Bisnis.com, JAKARTA — Perusahaan pembiayaan berbasis teknologi, PT Home Credit Indonesia (Home Credit) menyatakan pihaknya akan terus memperluas jangkauan produk Buy Now Pay Later (BNPL) di tengah masifnya penggunaan produk, namun dengan tetap memperhatikan prinsip kehati-hatian.
CEO dan Executive Director Home Credit International Radek Pluhar menuturkan bahwa pada prinsipnya, produk BNPL milik Home Credit atau Home Credit BayarNanti hanya diperuntukkan bagi pelanggan terpilih atau pelanggan eksisting.
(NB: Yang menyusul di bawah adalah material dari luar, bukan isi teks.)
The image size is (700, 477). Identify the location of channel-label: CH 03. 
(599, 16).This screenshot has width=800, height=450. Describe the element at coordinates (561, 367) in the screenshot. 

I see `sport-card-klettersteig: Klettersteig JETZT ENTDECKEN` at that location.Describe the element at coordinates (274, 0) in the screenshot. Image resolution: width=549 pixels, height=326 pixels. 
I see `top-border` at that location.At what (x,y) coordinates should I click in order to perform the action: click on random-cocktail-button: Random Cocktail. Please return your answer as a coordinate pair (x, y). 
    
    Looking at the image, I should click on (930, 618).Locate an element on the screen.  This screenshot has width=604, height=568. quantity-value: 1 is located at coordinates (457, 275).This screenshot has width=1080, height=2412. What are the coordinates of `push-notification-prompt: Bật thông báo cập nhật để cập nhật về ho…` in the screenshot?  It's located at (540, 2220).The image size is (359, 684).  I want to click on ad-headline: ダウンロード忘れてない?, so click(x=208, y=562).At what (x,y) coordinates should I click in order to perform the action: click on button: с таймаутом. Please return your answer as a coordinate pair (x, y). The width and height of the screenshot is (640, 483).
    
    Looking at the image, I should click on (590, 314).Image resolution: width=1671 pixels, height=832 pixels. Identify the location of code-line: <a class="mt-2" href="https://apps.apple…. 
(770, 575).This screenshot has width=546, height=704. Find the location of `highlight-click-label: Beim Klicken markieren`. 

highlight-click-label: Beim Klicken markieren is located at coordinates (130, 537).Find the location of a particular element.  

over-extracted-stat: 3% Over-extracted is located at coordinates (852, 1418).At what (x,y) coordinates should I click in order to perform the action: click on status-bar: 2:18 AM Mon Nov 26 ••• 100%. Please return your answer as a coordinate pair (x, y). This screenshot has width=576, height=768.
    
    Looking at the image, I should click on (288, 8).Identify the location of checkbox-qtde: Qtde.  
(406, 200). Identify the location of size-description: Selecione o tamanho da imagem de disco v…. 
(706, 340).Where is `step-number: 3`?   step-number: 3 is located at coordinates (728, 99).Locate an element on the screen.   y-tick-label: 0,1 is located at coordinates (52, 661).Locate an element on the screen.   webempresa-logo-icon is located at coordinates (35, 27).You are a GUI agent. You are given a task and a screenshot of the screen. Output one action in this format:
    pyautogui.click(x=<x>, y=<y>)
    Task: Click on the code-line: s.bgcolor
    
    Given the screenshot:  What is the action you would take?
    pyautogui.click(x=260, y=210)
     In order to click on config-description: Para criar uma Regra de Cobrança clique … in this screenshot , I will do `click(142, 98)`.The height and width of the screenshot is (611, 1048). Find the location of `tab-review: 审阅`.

Hal tersebut mengingat pinjaman pay later ini bukan merupakan produk utama perusahaan.
Radek menjelaskan bahwa keputusan tersebut dilakukan sebagai bagian dari prinsip pembiayaan yang bertanggung jawab yang diterapkan perusahaan. Artinya, lanjutnya, pelanggan Home Credit memiliki peluang untuk mendapatkan pinjaman maupun tidak.
“Kami akan memperluas jangkauan [pay later] dan misiya adalah pengguna pay later ini juga terus bertumbuh, bukan berarti semua orang bisa menggunakan fasilitas ini, terutama bagi mereka yang memiliki track record yang kurang baik di Biro Kredit,” kata Radek dalam sesi wawancara terbatas bersama media di Pand’Or, Jakarta, Rabu (8/3/2023).
Selain di Indonesia, Radek menyampaikan bahwa fasilitas pinjaman Home Credit pay later juga tersedia di beberapa negara, seperti China dan Filipina. Teranyar, fasilitas pinjaman ini juga meluncur di Vietnam pada dua bulan yang lalu.
“Tapi tidak semua customer mendapatkan penawaran pay later, ada kesempatan juga [customer] ditolak karena kita mau menekankan pada pembiayaan yang bertanggung jawab,” jelasnya,
Baca Juga
Lulusan magister Universitas Charles di Praha itu menyebut bahwa fasilitas pinjaman pay later milik Home Credit merupakan kombinasi data yang didapat dari Biro Kredit guna melihat riwayat kredit sebelum memberikan produk pinjaman atau kredit kepada calon pelanggan.
Tercatat, sepanjang 2022, fasilitas pinjaman Home Credit BayarNanti (pay later) telah mencapai 1 juta transaksi. Sementara itu, volume pembiayaan Home Credit mencapai Rp8,4 triliun pada 2022, atau naik 27 persen secara tahunan (year-on-year/yoy) dari semula Rp6,6 triliun.